### RECORDS PROVIDED

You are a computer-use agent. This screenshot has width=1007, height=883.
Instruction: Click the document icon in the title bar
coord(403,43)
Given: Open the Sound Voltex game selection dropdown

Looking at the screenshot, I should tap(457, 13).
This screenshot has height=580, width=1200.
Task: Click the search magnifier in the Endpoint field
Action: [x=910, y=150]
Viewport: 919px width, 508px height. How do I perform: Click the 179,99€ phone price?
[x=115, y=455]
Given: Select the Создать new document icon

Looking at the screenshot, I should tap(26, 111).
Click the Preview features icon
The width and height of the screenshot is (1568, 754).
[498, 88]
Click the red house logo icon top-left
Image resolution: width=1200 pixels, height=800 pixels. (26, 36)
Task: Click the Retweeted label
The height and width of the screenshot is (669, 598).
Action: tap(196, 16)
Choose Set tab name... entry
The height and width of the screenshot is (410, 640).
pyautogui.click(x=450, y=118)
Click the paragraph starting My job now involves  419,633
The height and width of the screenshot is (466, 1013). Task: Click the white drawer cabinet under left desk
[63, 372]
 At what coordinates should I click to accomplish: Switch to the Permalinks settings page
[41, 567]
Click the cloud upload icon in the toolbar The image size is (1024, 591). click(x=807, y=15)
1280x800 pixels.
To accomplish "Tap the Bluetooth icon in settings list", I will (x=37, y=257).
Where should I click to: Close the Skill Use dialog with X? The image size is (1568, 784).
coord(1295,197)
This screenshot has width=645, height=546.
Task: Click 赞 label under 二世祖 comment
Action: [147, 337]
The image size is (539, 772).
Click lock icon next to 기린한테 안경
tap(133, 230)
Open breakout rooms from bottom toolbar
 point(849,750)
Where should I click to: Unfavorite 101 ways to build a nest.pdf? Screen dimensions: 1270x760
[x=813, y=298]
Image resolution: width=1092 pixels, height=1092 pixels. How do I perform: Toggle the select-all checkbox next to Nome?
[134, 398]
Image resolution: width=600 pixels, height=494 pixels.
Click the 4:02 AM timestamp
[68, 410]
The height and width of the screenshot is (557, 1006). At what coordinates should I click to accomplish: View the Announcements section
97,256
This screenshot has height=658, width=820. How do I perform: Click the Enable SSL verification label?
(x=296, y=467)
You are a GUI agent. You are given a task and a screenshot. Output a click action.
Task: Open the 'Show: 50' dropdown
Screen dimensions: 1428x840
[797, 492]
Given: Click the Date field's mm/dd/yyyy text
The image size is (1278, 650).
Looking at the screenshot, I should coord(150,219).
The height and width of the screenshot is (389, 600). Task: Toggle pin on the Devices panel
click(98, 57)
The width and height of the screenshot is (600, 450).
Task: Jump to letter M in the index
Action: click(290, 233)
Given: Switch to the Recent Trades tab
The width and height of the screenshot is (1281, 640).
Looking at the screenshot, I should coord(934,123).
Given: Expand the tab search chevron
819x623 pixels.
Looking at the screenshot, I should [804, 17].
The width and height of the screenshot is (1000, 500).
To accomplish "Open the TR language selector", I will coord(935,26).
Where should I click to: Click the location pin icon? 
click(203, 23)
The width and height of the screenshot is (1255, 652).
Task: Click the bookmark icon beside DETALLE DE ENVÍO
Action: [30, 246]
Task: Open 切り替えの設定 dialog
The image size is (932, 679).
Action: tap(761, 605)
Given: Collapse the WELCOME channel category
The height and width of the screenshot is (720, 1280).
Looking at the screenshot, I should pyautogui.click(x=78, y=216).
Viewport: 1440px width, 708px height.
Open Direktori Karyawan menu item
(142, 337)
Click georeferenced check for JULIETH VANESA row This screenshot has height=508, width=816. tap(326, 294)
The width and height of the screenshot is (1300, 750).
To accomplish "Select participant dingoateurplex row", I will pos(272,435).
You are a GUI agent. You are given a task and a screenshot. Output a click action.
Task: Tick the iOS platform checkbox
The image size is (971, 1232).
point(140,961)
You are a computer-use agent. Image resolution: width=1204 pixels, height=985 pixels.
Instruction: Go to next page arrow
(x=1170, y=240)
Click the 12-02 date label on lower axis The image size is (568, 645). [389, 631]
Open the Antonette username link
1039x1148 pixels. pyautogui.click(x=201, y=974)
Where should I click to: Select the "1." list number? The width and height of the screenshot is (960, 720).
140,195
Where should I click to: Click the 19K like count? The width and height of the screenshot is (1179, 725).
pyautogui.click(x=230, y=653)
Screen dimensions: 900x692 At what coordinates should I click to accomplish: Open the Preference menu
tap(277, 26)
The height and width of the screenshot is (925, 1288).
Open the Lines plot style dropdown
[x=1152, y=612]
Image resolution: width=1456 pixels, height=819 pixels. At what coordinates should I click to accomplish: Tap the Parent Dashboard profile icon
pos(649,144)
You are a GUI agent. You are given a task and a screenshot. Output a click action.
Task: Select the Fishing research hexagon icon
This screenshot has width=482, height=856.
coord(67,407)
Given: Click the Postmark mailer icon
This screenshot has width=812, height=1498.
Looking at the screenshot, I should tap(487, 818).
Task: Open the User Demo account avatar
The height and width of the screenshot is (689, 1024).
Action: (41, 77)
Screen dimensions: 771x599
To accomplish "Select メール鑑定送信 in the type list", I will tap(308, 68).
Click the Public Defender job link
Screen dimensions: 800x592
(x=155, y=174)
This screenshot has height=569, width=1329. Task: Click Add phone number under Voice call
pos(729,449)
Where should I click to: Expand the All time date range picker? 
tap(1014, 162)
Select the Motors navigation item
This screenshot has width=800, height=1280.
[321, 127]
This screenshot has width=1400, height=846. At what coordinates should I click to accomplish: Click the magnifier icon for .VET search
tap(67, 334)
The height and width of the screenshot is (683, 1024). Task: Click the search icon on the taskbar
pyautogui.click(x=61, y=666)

### WHAT THE TASK REQUIRES
Return each line of the entries that holds the string "computer".

### EXERCISE ANSWER
You are a computer-use agent. This screenshot has width=1007, height=883.
You are a computer-use agent. Image resolution: width=1204 pixels, height=985 pixels.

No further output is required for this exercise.